* _WHAT YOU NEED TO DO_
Find every line below that contains the word "will" and copy it out.
### DATA EXTRACT ###
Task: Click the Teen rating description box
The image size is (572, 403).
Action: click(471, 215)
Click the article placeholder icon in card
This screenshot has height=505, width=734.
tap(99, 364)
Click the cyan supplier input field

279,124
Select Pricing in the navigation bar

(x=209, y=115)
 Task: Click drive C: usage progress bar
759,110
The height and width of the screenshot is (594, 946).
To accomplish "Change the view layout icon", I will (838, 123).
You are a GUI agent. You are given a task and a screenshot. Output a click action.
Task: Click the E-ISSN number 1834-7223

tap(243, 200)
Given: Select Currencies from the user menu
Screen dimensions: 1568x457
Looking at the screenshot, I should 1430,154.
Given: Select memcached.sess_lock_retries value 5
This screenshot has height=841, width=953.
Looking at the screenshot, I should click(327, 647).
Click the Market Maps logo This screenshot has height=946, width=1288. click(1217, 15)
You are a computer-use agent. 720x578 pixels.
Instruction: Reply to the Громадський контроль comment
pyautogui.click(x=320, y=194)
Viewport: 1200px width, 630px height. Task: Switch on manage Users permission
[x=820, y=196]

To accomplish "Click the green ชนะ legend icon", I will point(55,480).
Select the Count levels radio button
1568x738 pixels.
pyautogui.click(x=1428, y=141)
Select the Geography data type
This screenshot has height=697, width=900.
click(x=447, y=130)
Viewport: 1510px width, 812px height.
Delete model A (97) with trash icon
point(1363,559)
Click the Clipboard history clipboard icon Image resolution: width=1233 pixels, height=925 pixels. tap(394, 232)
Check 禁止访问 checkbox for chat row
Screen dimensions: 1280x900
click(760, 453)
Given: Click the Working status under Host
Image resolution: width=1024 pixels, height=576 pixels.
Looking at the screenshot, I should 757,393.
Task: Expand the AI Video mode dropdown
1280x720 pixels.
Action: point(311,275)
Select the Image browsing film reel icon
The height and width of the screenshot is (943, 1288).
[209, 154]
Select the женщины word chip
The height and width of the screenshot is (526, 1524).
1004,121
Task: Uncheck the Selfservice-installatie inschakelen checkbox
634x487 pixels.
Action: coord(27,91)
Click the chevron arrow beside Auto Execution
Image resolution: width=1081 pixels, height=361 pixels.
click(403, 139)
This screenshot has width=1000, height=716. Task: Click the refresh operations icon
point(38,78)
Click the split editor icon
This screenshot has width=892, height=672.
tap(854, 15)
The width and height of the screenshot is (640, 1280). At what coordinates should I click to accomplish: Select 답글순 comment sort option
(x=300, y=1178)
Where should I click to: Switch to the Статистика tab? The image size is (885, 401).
###
* _RESULT OF THIS TASK_
To accomplish "Change the view layout icon", I will (838, 123).
To accomplish "Click the green ชนะ legend icon", I will point(55,480).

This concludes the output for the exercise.